Govt stops wheat sale in North on fears of recycling
The Financial Express
New Delhi, 18 March 2009
The Centre has stopped selling wheat through Food Corporation of India in the growing belt of Punjab , Haryana and other states on fear of recycling as it prepares to procure the grain in a fortnight. Wheat sale under the open market sale scheme (OMSS) has been extended till March-end only in the non-growing states, a government official said, adding that in the growing belt the scheme expired on February 28. “The Centre did not want a situation where the same wheat taken from FCI at a cheaper rate be sold to it at a higher rate when the procurement begins from April 1,” he said. The government in September last year had decided to sell 9.09 lakh tonne of wheat under OMSS while raising it further to 13.84 lakh tonne in phases. Under the scheme, the states were offered wheat from FCI at the minimum support price of Rs 1,000 a quintal (excluding transport and taxes), fixed for 2008-09 season.

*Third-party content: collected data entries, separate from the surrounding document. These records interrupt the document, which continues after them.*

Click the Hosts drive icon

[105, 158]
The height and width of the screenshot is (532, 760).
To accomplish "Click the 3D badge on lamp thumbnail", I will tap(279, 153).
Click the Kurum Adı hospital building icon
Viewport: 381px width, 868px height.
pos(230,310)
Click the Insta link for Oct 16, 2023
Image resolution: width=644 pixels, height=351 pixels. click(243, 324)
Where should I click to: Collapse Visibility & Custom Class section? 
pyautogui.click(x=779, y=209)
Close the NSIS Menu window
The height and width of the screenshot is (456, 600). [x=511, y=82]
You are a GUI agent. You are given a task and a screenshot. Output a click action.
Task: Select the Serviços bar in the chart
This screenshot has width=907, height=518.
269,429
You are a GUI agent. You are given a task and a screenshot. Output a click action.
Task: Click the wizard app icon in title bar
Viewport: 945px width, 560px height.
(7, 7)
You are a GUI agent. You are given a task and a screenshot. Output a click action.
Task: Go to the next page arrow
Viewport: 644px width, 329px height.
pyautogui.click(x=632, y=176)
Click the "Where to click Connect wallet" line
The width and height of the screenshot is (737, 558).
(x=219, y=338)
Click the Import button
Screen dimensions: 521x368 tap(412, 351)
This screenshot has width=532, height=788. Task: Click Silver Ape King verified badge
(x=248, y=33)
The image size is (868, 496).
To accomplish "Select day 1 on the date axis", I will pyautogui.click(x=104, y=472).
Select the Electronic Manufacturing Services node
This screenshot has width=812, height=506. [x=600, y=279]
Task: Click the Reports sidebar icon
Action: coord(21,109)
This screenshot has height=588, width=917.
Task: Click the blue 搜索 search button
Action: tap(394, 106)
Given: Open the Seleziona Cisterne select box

The reserve price of wheat for states in the northern region, barring Himachal Pradesh, is between Rs 1,023 and Rs 1,063 a quintal, which is below the MSP of Rs 1,080 a quintal for 2009-10 season. The scheme was initially valid for two months but the government extended it to keep a check on domestic prices. It expired on February 28 in the wheat growing belt. Another reason for extending the scheme was the demand for wheat in southern states -- Tamil Nadu, Andhra Pradesh, Kerala, Karnataka -- which have been allotted nearly four lakh tonne out of 11.55 lakh tonne across the country, the official said. “The lifting of wheat, however, stands at 5.95 lakh tonne in the country,” he added. The official also said that the Centre had not extended the scheme of selling wheat to the states, which expired on February 28, as the states lifted only about 80,000 tonne of wheat while the central government wanted to offload nearly one million tonne. Meanwhile, the Centre is all set to start wheat procurement from April 1 for the 2009-10 season and is expecting another bumper purchase. Last year, it had procured 226 lakh tonne of wheat. The government expects a wheat production of 77.78 million tonne this year.